Abacateiro serás meu parceiro solitário...
A música de Gilberto Gil “Refazenda” se transformou num livro ilustrado, com edição da Editora Elo. E, assim como a canção, o livro é cheio de sons, palavras inventadas e imagens que parecem nascer da própria terra.
Gil conta que a música nasceu de um amontoado de palavras e ideias soltas — um jogo de rimas, de sons e sentidos misturados. No começo, nada fazia muito sentido. Era preciso esculpir os versos.
As palavras vieram antes da melodia, o primeiro verso, longo e
ritmado, lembra os cantos do sertão e o jeito dos violeiros do Nordeste. E, embora algumas pessoas pensassem que “Refazenda” falava de política, Gil esclarece: falava mesmo era da natureza, da vida simples no campo, do cuidado com o pomar, das estações e do prazer de viver perto da terra.
“Refazenda” é uma lembrança do interior, do tempo em que é possível escutar o vento, o canto dos bichos e o silêncio bom das plantações. É também um convite a brincar com as palavras — a criar, rir e descobrir sentidos novos nas coisas simples.
Naquele tempo, havia liberdade e coragem em misturar palavras, inventar expressões, rir do estranho e encontrar poesia no inesperado.
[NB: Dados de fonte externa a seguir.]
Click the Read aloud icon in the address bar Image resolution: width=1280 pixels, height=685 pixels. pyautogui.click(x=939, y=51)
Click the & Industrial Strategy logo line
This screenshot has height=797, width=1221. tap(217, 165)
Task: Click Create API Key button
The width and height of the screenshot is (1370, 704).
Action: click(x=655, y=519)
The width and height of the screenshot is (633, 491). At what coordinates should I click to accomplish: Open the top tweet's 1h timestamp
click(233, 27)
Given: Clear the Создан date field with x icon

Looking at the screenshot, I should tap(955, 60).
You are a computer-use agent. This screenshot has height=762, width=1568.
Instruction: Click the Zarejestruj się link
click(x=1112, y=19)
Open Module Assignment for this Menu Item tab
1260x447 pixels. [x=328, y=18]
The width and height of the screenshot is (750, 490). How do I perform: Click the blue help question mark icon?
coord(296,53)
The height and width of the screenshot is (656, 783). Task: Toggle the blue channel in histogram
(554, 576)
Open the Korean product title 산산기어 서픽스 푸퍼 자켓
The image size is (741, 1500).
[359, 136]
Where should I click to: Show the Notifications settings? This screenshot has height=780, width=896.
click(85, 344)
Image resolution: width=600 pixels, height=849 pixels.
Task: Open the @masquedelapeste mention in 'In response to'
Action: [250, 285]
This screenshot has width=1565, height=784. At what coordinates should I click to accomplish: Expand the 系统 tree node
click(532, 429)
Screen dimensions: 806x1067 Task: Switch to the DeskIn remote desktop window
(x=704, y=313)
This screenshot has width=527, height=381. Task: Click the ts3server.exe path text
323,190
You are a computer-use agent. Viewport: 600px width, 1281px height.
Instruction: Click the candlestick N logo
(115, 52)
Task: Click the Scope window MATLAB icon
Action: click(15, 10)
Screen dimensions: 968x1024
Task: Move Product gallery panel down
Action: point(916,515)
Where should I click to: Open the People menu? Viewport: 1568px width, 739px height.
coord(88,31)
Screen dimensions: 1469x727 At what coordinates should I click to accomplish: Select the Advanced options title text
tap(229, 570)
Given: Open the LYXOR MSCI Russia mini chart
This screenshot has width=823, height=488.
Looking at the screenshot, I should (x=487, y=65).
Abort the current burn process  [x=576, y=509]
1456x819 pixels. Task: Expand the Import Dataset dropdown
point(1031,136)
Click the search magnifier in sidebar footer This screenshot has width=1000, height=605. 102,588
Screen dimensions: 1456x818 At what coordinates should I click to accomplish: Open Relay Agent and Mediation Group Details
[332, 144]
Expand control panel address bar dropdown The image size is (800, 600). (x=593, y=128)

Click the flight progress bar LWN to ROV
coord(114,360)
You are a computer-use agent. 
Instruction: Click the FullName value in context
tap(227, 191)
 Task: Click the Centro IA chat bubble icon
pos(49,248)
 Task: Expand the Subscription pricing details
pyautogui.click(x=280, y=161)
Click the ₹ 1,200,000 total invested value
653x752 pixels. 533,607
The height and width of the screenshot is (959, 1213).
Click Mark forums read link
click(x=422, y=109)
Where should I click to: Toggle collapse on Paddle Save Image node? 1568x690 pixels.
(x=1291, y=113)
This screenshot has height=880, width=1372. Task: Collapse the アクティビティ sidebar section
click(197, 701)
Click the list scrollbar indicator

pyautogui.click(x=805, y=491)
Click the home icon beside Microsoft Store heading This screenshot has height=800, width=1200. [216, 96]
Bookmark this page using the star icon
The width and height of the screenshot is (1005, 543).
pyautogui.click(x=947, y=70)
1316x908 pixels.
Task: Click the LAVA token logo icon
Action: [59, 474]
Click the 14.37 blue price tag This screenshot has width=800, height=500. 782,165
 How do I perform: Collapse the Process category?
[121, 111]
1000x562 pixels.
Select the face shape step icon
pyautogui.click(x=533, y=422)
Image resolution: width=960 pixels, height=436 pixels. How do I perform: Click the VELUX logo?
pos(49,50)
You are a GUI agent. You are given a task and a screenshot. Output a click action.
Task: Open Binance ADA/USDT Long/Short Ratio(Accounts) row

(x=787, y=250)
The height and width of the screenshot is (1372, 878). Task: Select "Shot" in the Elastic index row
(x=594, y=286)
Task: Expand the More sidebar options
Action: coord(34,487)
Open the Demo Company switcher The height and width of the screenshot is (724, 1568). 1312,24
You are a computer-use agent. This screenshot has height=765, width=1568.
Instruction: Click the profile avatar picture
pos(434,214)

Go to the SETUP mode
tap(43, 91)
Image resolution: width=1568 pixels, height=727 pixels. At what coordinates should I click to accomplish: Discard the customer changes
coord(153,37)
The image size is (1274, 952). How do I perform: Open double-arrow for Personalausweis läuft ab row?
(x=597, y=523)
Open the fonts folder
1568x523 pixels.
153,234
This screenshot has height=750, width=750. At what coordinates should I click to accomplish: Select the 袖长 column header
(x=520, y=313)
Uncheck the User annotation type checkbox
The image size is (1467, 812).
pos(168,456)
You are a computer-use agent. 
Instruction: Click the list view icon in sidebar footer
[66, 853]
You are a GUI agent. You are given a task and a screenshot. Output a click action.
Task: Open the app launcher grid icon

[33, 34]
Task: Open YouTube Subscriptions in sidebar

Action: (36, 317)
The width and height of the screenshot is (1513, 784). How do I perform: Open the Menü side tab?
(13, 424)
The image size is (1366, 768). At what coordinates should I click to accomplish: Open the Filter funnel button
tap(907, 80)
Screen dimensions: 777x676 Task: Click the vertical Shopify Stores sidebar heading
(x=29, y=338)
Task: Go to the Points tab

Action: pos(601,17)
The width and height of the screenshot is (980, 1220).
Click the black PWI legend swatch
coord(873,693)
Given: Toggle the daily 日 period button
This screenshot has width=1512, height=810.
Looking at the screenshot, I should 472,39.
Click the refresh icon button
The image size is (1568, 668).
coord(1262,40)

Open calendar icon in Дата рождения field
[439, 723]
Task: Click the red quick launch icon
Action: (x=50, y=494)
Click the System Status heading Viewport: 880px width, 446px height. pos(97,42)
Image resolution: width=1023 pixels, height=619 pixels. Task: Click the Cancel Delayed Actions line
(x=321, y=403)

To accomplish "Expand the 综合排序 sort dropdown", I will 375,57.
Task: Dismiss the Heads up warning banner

Um fato curioso é que “guariroba”, uma das palavras da música, é o nome de uma palmeira do cerrado e também o nome de uma fazenda que Gil e seus amigos sonharam transformar em uma comunidade onde todos viveriam juntos.
As ilustrações de Daniel Kondo são um espetáculo à parte: geniais e minimalistas, como se cada traço respirasse o mesmo silêncio, o mesmo ritmo e a mesma alegria que a canção carrega. Um livro que canta, dança e planta — como quem refaz a vida com arte e ternura.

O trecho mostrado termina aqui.